====== MATERIAL SHOWN ======

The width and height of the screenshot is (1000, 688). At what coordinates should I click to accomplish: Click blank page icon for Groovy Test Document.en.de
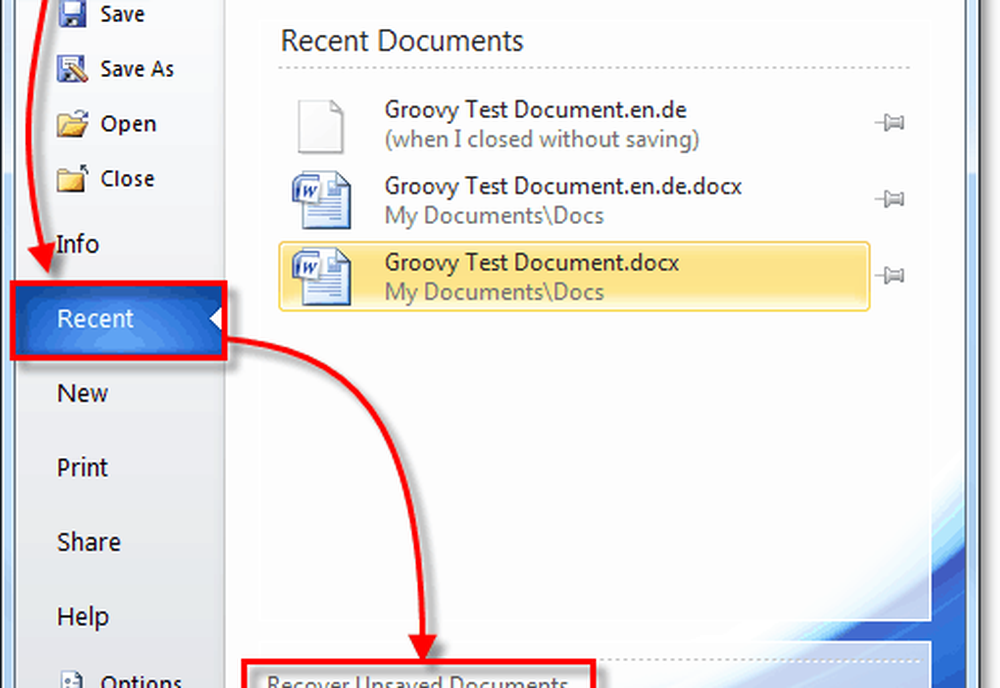(321, 124)
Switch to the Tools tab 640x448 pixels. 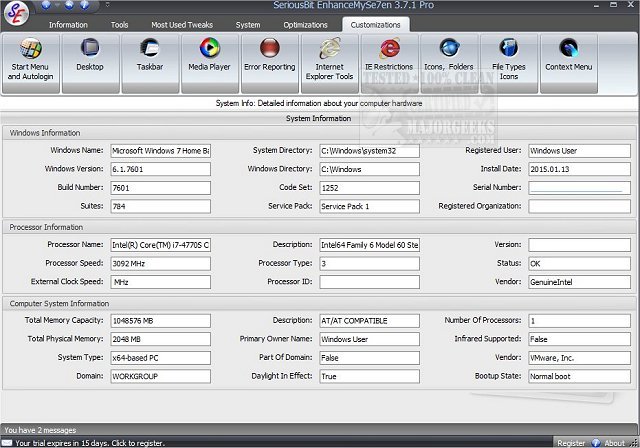[x=119, y=24]
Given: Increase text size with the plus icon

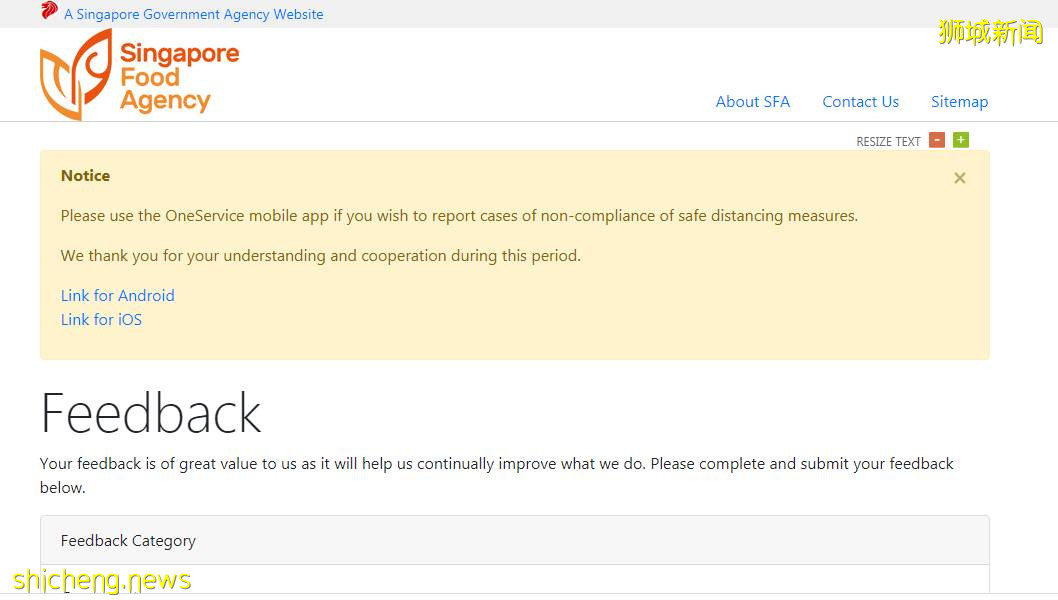Looking at the screenshot, I should pos(961,140).
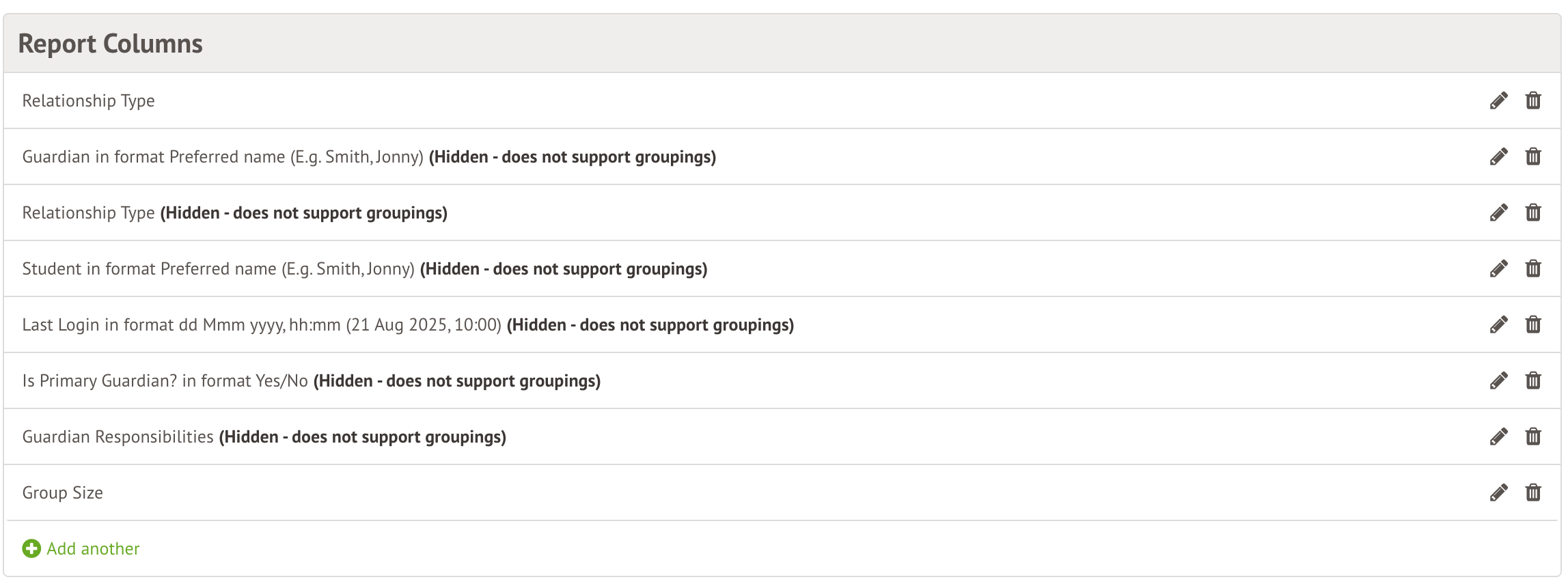Delete the first Relationship Type column

(x=1533, y=101)
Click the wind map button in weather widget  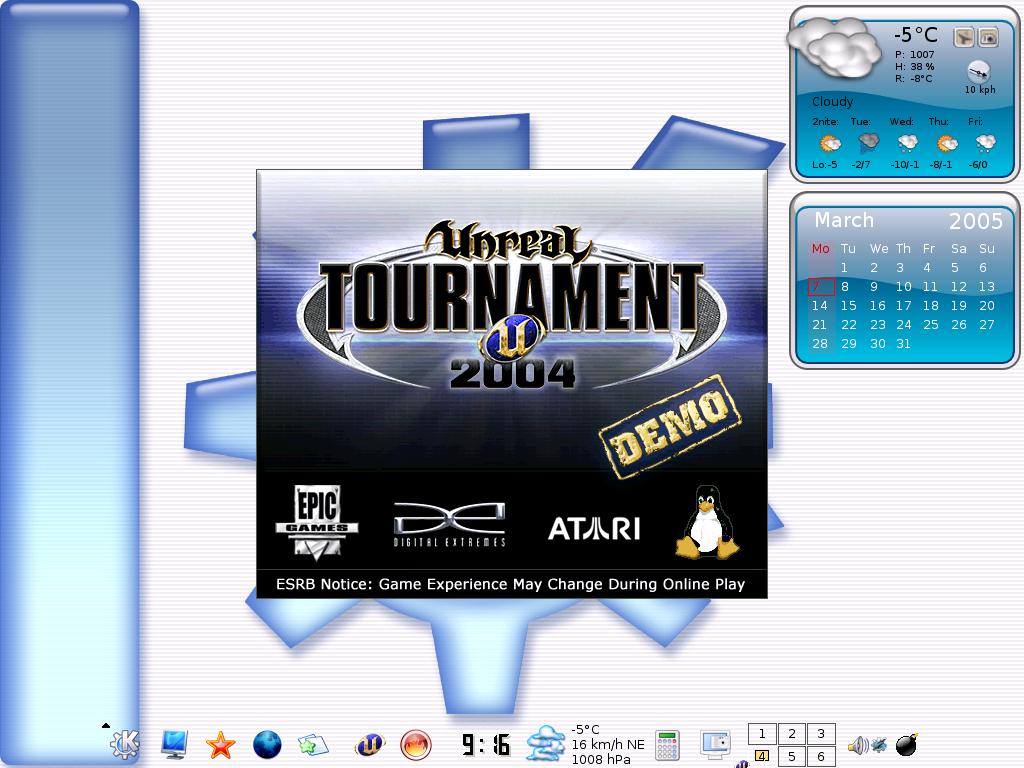point(963,38)
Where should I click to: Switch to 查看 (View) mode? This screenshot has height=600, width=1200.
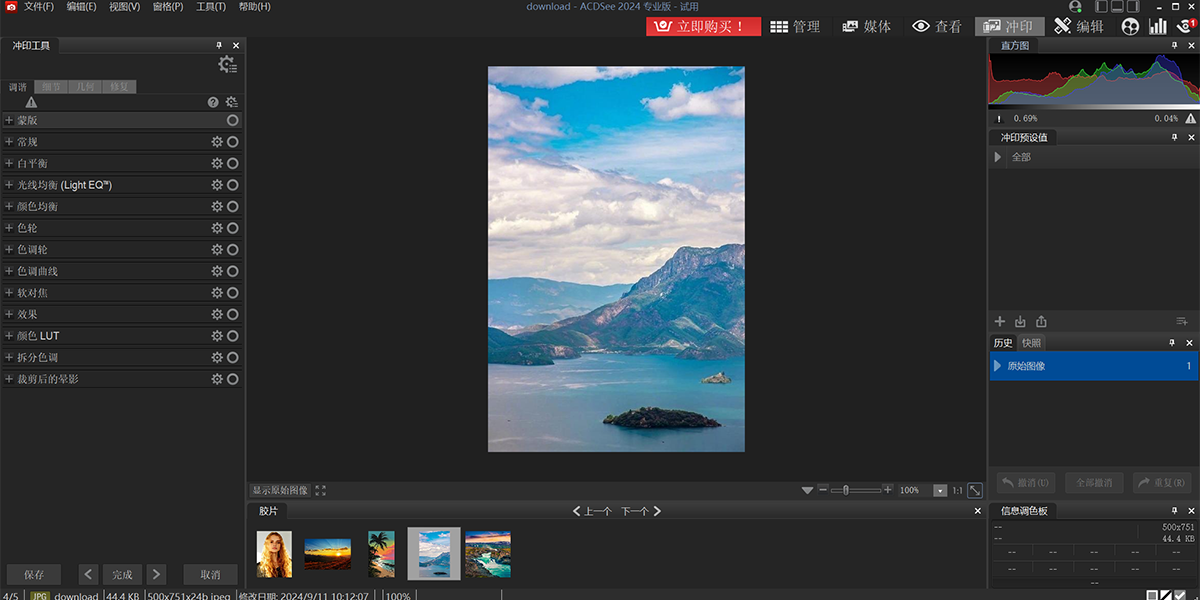(x=937, y=27)
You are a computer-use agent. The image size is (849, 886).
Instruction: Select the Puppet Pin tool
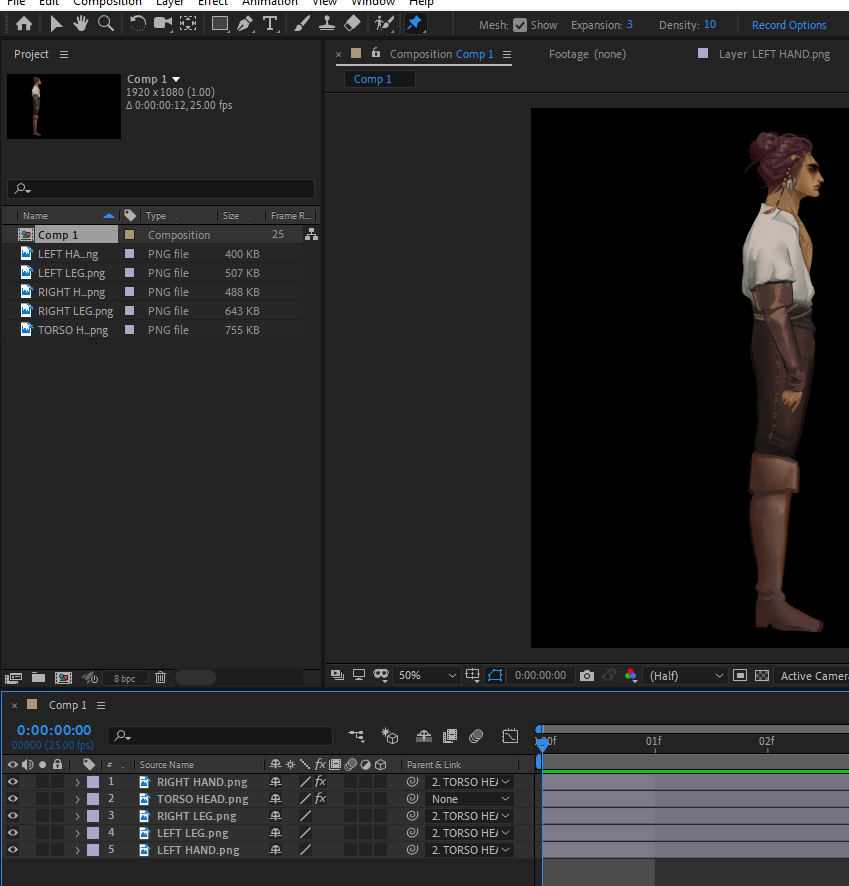point(414,23)
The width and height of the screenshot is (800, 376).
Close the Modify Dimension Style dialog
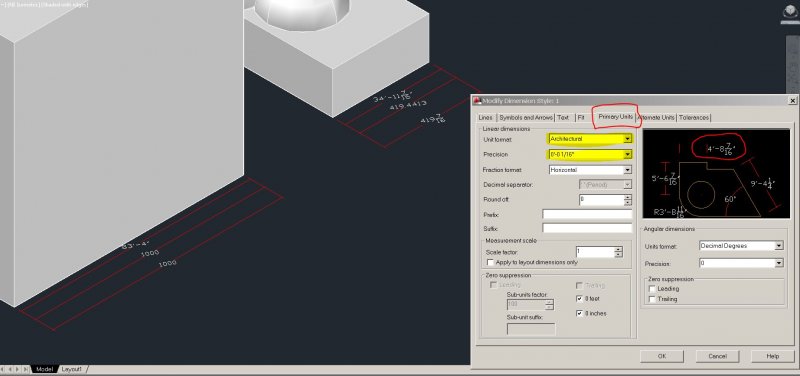[x=792, y=101]
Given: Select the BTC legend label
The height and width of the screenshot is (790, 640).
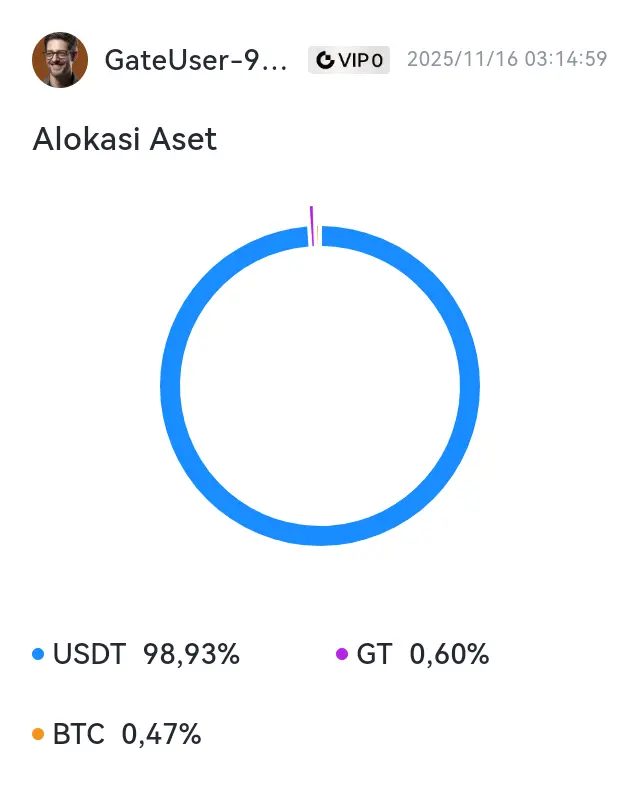Looking at the screenshot, I should pyautogui.click(x=79, y=734).
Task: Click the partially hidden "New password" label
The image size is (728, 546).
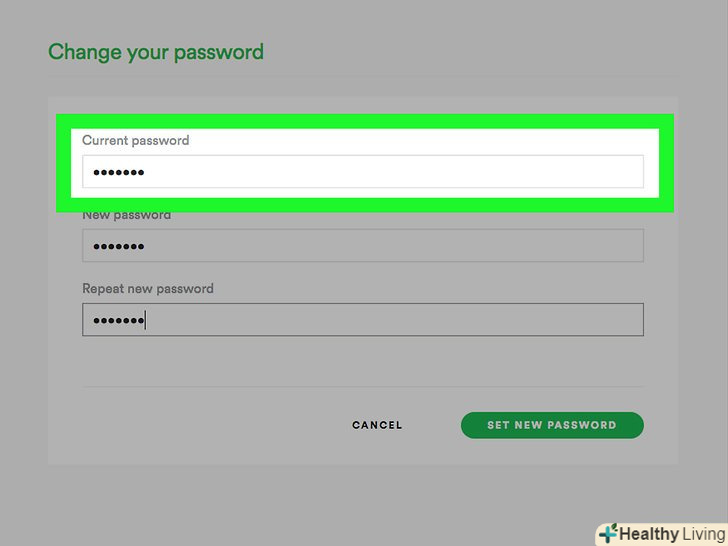Action: point(127,216)
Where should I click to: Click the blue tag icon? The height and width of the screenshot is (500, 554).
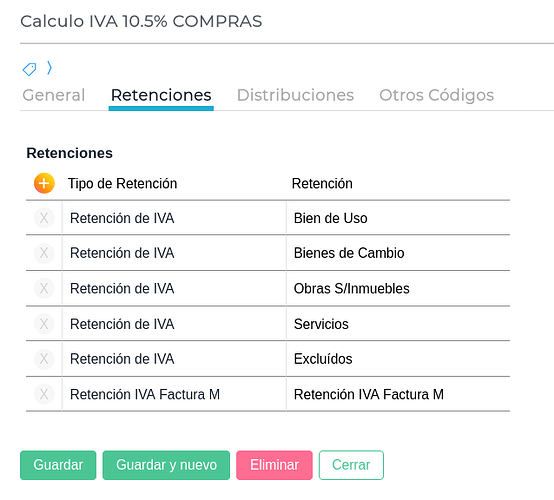click(x=29, y=69)
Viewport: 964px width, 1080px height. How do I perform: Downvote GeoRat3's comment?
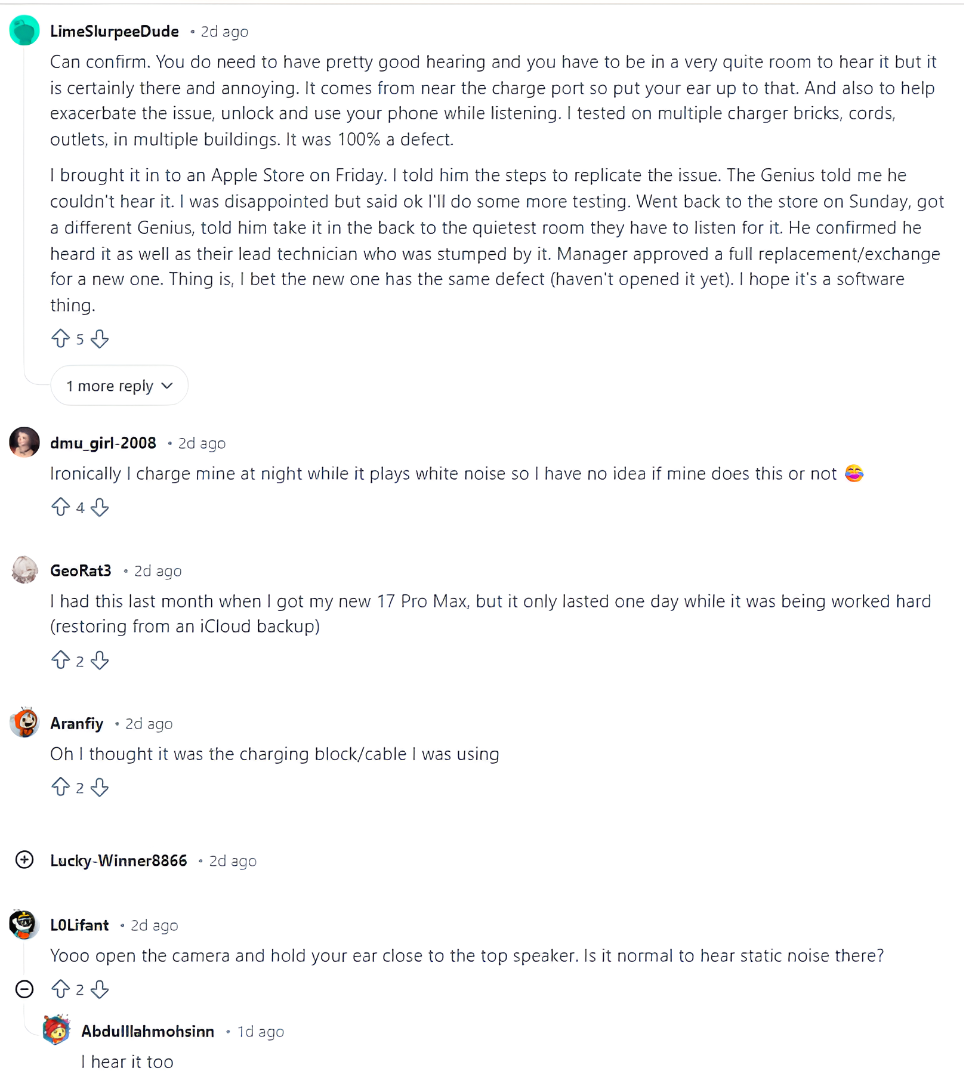100,661
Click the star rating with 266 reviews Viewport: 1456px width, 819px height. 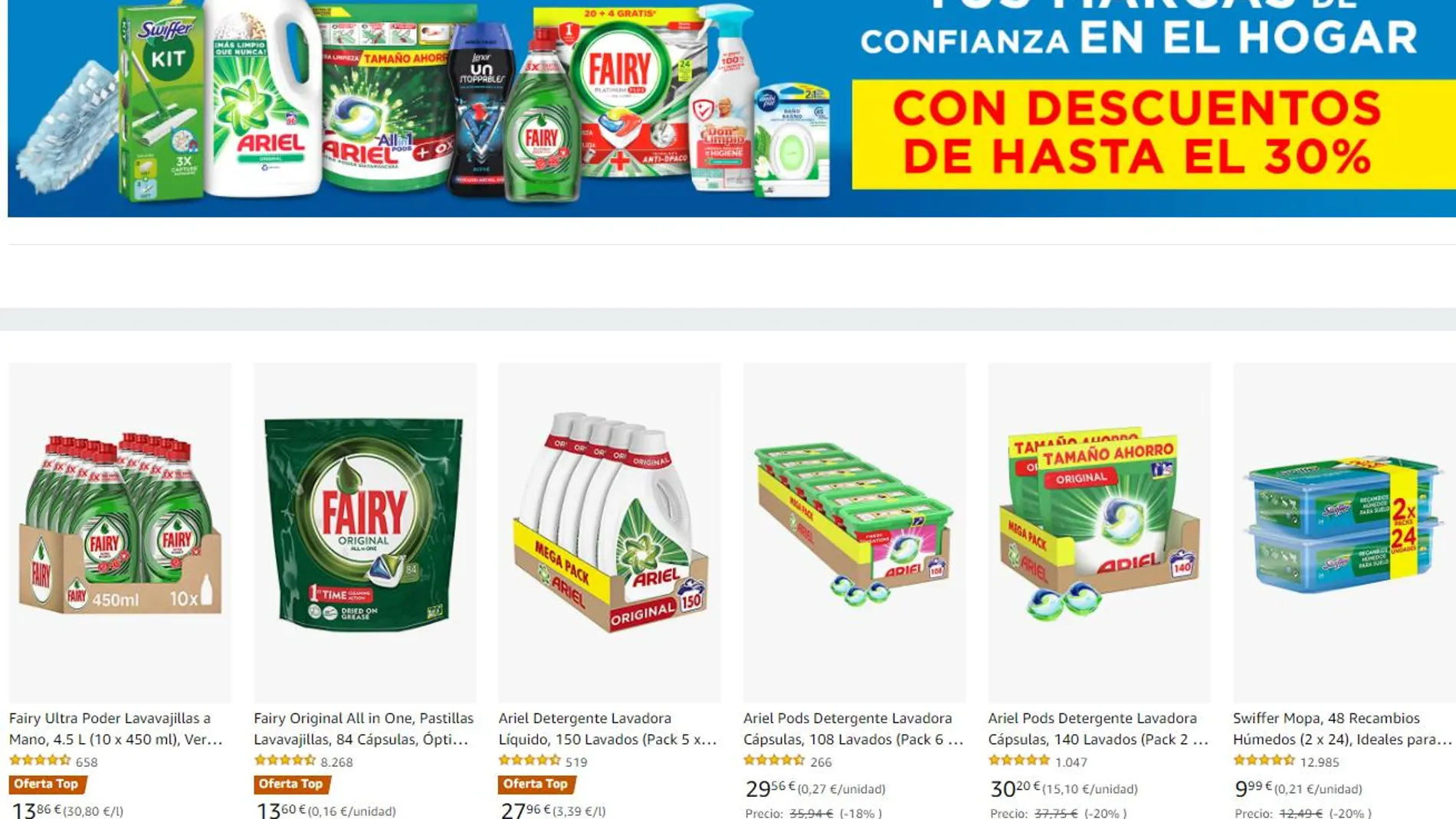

======

**EXERCISE DESCRIPTION**
Print again, word for word, every line from the line with "The height and width of the screenshot is (790, 640)." to the final line of the records, inclusive; skip the pictures.

**RESULT OF THE EXERCISE**
The height and width of the screenshot is (790, 640).
Looking at the screenshot, I should pyautogui.click(x=79, y=734).
Task: Click the partially hidden "New password" label
The image size is (728, 546).
Action: point(127,216)
Where should I click to: Click the blue tag icon? The height and width of the screenshot is (500, 554).
click(x=29, y=69)
Viewport: 964px width, 1080px height. How do I perform: Downvote GeoRat3's comment?
100,661
Click the star rating with 266 reviews Viewport: 1456px width, 819px height. 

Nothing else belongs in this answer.